- [INPUT MATERIAL]

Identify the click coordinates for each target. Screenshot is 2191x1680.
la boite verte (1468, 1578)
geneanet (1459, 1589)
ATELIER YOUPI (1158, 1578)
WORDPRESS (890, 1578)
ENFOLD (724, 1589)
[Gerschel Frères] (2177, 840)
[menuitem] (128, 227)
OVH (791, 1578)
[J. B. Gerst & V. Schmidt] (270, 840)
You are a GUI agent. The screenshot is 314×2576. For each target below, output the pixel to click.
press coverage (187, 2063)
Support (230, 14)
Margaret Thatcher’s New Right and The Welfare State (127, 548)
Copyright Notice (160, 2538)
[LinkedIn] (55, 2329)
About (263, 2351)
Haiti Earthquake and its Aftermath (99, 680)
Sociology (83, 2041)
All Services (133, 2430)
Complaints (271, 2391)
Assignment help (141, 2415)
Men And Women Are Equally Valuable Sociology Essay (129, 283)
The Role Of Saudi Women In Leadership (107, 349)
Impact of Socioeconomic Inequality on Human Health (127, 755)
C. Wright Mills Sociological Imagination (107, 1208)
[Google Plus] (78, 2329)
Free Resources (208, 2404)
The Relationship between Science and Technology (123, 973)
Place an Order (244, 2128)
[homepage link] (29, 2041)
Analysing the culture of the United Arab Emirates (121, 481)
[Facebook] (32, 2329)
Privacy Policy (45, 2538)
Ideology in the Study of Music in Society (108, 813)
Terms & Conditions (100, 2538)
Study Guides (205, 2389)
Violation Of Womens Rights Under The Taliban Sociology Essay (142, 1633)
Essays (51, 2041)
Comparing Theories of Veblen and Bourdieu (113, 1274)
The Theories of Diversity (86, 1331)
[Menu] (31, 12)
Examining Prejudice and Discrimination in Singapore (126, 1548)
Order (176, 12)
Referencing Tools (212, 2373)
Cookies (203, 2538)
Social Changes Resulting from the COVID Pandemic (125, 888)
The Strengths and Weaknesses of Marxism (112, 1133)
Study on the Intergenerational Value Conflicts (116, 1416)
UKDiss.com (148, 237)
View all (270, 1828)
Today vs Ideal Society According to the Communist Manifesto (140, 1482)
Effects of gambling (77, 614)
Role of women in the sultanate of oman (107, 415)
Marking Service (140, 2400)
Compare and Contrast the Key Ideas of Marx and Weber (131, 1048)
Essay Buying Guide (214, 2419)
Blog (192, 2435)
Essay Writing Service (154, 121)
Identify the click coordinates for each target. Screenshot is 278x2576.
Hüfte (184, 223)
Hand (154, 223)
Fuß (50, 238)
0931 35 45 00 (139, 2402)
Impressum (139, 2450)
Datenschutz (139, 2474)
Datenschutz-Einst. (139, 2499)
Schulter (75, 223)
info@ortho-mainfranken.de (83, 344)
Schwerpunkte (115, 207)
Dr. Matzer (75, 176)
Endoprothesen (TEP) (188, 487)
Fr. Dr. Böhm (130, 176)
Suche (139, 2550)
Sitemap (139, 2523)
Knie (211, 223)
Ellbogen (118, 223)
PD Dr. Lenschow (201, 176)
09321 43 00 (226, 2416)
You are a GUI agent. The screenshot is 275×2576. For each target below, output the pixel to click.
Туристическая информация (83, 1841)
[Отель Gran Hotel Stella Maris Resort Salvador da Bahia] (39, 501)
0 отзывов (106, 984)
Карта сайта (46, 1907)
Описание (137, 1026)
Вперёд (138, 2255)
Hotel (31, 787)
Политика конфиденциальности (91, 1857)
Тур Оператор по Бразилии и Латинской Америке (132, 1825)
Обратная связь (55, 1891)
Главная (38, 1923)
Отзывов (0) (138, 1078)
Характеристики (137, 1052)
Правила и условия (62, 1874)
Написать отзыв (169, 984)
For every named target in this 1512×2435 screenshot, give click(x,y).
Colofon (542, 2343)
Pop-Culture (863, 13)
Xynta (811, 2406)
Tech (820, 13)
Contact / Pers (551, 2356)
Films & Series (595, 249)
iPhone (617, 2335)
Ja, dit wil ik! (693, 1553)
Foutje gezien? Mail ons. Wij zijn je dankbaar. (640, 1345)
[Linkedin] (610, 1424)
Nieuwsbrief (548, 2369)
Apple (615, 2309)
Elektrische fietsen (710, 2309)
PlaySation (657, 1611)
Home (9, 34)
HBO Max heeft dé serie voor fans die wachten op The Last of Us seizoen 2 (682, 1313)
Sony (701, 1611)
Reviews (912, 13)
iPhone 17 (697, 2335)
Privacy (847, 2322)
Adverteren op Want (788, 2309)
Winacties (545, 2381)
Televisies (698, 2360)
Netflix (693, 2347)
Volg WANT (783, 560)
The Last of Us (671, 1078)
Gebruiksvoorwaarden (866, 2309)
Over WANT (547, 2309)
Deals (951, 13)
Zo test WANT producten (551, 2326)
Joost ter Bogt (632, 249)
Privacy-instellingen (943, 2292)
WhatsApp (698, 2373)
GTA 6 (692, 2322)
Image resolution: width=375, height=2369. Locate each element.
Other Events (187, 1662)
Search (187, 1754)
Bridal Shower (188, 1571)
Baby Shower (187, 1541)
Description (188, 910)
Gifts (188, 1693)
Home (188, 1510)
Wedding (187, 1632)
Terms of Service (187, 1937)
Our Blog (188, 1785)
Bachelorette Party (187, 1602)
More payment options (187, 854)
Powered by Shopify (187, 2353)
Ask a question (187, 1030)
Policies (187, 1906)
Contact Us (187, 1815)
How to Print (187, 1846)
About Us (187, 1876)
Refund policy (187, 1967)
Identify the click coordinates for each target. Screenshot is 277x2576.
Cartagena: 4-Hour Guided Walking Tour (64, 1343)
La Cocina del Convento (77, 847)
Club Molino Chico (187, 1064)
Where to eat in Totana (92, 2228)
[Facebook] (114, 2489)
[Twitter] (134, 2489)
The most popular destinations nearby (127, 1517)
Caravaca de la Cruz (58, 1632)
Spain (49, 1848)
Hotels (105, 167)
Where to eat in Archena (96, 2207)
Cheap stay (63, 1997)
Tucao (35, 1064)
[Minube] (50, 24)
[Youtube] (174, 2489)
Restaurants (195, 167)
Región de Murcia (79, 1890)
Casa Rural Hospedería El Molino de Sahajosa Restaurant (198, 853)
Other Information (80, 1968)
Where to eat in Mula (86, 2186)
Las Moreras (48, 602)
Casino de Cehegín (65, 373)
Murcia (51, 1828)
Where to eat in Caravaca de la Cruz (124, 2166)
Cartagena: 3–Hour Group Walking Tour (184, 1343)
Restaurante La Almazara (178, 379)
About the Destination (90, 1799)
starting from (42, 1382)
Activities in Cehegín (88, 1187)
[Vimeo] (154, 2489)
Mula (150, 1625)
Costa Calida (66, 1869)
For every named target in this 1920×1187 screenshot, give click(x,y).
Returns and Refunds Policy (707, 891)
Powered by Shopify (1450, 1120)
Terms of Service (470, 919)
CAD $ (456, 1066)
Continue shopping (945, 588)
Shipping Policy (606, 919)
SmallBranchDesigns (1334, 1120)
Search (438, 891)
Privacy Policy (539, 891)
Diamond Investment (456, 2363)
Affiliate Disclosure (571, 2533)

- [TASK DESCRIPTION] Report, from the entries above, each line where "Sociology" is found.

- [ANSWER SECTION]
Sociology (83, 2041)
Men And Women Are Equally Valuable Sociology Essay (129, 283)
Violation Of Womens Rights Under The Taliban Sociology Essay (142, 1633)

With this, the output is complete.